Seán Moran: Mayo will have some explaining to do when Croke Park come calling

Failure to apply the correct protocols has created the current fund-raising impasse

Mayo team in a huddle earlier this year. The  fall-out from this controversy has seen what originally looked like manna for the financially beleaguered county board turn into something more akin to acid rain. Photograph: James Crombie/Inpho
Mayo team in a huddle earlier this year. The fall-out from this controversy has seen what originally looked like manna for the financially beleaguered county board turn into something more akin to acid rain. Photograph: James Crombie/Inpho

Mayo’s current long dark night of the soul, soon to be illuminated by Croke Park searchlights, has its origins in an astonishing failure to adhere to central protocols.

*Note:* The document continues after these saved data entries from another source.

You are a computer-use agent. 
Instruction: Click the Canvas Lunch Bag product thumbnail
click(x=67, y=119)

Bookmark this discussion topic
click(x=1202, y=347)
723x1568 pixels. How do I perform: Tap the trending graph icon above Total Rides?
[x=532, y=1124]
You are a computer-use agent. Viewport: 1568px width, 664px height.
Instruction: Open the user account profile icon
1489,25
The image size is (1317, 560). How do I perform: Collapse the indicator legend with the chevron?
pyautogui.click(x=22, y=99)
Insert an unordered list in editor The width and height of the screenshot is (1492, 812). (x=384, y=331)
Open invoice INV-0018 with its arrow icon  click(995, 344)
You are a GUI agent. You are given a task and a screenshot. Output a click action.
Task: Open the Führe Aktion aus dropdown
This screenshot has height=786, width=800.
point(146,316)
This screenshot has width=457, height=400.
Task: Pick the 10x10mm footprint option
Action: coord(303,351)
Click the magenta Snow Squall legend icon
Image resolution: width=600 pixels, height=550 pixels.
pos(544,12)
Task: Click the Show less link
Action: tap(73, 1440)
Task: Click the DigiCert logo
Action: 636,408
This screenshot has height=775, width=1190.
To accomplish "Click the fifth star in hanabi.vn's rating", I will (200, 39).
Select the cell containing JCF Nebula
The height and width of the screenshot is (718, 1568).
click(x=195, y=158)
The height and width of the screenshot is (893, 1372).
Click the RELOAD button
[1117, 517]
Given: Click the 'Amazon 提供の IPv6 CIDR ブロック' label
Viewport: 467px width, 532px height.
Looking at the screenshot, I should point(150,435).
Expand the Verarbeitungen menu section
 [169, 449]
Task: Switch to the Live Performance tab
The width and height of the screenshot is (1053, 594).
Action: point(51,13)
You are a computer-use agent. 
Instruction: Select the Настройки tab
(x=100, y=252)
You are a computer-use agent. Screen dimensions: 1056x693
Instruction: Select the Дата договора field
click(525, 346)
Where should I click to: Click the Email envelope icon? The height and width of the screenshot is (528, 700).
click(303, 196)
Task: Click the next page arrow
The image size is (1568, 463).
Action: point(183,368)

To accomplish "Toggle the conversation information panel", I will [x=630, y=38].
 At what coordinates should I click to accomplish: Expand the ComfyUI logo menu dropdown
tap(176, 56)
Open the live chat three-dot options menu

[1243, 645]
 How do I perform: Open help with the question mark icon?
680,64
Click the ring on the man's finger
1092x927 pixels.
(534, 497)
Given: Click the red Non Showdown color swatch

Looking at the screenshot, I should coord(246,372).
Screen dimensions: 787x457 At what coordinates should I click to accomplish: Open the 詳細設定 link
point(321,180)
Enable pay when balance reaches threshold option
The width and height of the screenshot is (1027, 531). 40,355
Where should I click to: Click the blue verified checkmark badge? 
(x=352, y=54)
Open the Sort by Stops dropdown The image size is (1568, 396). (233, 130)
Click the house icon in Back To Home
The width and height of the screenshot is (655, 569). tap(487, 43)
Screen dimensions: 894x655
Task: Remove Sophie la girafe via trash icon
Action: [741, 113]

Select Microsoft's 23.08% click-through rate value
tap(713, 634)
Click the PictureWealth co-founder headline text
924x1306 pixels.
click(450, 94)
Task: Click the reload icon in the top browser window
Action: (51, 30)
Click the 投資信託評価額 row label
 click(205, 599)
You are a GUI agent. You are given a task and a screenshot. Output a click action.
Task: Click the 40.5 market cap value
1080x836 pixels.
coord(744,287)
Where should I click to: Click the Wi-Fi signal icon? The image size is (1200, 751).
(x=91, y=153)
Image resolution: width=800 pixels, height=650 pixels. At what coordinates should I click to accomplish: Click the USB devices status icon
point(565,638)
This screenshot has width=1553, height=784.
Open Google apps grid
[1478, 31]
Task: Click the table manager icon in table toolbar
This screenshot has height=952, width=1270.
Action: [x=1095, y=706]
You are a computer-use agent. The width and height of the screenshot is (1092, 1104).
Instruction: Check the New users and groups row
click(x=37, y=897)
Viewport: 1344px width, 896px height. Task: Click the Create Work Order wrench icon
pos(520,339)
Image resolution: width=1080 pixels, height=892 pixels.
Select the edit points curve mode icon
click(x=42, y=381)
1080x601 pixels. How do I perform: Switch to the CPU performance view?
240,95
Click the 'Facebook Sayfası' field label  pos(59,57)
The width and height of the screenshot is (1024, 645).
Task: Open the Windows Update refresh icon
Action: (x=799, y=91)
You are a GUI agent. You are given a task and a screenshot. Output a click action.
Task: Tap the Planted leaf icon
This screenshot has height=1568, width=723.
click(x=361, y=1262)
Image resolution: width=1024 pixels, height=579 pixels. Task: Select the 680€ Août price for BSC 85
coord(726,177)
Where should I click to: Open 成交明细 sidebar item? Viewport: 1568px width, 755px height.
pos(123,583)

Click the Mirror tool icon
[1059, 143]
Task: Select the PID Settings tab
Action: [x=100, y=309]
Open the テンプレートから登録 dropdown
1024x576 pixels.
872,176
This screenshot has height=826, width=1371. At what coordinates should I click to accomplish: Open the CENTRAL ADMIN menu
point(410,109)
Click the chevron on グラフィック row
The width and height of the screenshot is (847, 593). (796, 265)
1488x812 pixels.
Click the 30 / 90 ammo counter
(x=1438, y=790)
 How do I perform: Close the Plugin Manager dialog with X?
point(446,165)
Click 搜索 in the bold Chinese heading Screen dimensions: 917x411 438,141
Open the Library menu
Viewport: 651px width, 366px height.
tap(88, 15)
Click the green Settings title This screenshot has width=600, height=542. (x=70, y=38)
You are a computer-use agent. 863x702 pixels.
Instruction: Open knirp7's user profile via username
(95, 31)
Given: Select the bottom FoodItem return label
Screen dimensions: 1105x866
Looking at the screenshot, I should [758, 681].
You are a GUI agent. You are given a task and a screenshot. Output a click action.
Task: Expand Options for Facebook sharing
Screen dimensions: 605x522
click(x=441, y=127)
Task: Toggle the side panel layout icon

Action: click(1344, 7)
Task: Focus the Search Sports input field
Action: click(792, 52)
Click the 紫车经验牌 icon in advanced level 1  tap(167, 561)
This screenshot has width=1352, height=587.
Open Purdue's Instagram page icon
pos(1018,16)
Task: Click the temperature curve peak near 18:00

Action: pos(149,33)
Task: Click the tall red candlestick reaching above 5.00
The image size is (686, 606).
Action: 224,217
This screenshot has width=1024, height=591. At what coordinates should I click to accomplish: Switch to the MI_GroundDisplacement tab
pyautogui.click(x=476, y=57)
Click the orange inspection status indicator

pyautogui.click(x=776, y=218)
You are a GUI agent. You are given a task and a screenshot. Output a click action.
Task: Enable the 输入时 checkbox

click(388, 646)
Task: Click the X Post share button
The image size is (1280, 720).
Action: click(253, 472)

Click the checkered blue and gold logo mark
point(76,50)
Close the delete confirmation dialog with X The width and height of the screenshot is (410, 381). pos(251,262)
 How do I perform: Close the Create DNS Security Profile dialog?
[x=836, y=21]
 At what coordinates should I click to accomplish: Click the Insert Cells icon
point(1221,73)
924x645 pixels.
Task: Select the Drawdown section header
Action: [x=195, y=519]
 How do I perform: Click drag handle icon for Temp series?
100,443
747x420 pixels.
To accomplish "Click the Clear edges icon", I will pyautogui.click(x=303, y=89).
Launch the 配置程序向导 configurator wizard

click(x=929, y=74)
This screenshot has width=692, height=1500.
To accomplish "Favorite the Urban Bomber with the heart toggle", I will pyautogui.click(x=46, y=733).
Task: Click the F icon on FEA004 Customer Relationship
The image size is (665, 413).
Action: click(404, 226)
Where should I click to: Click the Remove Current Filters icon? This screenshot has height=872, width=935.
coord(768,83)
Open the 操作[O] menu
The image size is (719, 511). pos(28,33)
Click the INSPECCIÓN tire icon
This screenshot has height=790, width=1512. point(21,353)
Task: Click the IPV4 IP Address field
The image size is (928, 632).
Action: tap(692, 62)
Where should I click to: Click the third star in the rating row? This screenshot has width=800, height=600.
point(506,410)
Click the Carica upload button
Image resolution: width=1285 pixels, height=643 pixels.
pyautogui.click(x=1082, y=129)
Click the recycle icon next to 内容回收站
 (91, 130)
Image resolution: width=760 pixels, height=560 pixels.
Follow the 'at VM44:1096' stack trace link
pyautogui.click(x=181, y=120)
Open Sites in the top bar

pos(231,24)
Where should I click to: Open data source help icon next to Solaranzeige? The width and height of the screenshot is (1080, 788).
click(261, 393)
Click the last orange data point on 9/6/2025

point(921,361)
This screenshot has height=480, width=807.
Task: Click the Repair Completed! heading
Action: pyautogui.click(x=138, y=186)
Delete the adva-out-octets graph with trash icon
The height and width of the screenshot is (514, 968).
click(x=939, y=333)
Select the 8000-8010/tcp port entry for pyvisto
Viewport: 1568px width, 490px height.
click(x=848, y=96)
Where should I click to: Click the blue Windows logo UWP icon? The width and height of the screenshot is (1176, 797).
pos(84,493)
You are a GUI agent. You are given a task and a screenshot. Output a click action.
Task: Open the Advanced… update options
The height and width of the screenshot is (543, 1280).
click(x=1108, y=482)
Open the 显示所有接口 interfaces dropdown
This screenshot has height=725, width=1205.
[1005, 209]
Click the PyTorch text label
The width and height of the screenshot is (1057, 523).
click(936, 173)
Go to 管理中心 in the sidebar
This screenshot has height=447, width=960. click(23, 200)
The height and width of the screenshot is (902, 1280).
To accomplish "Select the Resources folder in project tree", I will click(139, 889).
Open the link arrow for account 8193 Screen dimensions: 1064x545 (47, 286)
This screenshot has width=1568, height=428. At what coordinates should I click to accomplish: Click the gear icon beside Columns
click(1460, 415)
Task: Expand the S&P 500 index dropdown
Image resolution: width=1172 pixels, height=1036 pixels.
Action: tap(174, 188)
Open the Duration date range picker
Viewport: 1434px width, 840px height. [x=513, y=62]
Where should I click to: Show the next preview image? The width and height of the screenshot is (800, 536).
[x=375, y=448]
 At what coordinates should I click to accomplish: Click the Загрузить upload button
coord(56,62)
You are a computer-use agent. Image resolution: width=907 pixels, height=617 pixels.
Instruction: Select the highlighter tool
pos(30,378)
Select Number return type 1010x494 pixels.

In the blizzard of documentation flurrying through cyberspace, arguably the key communiqué is an email, dated April 9th, in which the Mayo GAA International Supporters Foundation (MGISF) lays out its understanding about the funds to be raised at the gala event in New York last May.

The MGISF and its prime mover Tim O’Leary, an international financier who is English-born and second-generation Mayo, used this email firmly to counter demands that the money raised in May should be handed over to the Mayo County Board without delay. Instead €250,000 raised by the event continues to be held by the foundation, pending clarification of governance issues.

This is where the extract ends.